EXERCISE GOAL:
Write the next part of the urticarial vasculitis treatment algorithm below, continuing from its last line, the "Moderate Disease (UVAS7 >7, Systemic Symptoms)" heading.

EXCERPT PROVIDED:
☆ ☆ ☆ ☆ ☆ ☆ ☆

Treatment Algorithm Based on Disease Severity
Mild Disease (Skin-Limited, UVAS7 ≤7)
For patients with occasional urticarial vasculitis lesions and skin-limited manifestations with mild or no systemic symptoms:
- Start with second-generation H1-antihistamines at standard doses (cetirizine, desloratadine, fexofenadine, levocetirizine, or loratadine once daily) 3, 1
- If inadequate response after 2-4 weeks, increase antihistamine dose up to 4 times the standard dose before considering other interventions 1, 4
- Trial different second-generation antihistamines if one fails at high doses, as individual responses vary significantly 3, 4
- Add H2-antihistamines or antileukotrienes for resistant cases as combination therapy 3, 1, 4
Moderate Disease (UVAS7 >7, Systemic Symptoms)

☆ ☆ ☆ ☆ ☆ ☆ ☆

GIVEN RECORDS:
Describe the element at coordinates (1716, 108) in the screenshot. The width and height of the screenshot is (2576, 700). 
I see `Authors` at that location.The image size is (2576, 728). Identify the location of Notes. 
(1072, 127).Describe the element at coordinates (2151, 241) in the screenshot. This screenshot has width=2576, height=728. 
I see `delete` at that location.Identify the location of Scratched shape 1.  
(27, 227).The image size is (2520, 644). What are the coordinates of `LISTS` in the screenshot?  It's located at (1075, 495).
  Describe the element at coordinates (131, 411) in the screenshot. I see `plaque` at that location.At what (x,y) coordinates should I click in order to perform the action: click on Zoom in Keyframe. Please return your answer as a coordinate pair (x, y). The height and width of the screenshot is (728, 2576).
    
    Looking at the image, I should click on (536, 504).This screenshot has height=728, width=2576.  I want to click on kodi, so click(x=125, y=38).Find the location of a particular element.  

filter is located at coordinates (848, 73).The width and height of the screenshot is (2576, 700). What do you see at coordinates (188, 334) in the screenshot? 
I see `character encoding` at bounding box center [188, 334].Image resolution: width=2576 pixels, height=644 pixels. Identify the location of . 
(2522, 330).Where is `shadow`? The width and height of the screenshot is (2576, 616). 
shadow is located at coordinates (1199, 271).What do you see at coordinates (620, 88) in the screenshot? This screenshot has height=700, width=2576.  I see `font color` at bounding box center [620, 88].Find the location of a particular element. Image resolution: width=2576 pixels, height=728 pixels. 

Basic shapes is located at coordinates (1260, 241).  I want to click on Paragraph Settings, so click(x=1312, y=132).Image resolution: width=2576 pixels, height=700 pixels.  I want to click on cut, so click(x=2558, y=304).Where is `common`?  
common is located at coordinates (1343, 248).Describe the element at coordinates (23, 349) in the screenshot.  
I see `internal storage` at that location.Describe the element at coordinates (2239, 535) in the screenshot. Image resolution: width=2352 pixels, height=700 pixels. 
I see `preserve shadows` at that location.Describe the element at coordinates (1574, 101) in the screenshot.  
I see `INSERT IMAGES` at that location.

☆ ☆ ☆ ☆ ☆ ☆ ☆

EXERCISE RESPONSE:
For patients with more severe cutaneous involvement or systemic symptoms (arthralgia, malaise):
- Initiate systemic corticosteroids (prednisolone 0.5-1 mg/kg/day) as first-line therapy 1, 5
- Short tapering courses over 3-4 weeks are typically necessary for urticarial vasculitis, unlike ordinary urticaria where brief courses suffice 3, 1
- Continue high-dose H1-antihistamines (up to 4x standard dose) concurrently with corticosteroids 1
- Consider adding omalizumab 300 mg every 4 weeks if inadequate response to antihistamines and corticosteroids, allowing up to 6 months for response 1
Severe or Hypocomplementemic Disease
For patients with hypocomplementemic urticarial vasculitis, necrotizing skin lesions, or significant visceral involvement:
- Systemic corticosteroids are mandatory as initial therapy 6
- Add immunomodulatory agents early to allow corticosteroid tapering and improve efficacy 7, 6
- Cyclosporine (up to 5 mg/kg body weight) is recommended as a steroid-sparing agent, with blood pressure and renal function monitoring every 6 weeks 1
- Alternative immunosuppressive options include:
Long-term oral corticosteroids should not be used except in very selected cases under regular specialist supervision due to cumulative toxicity 1.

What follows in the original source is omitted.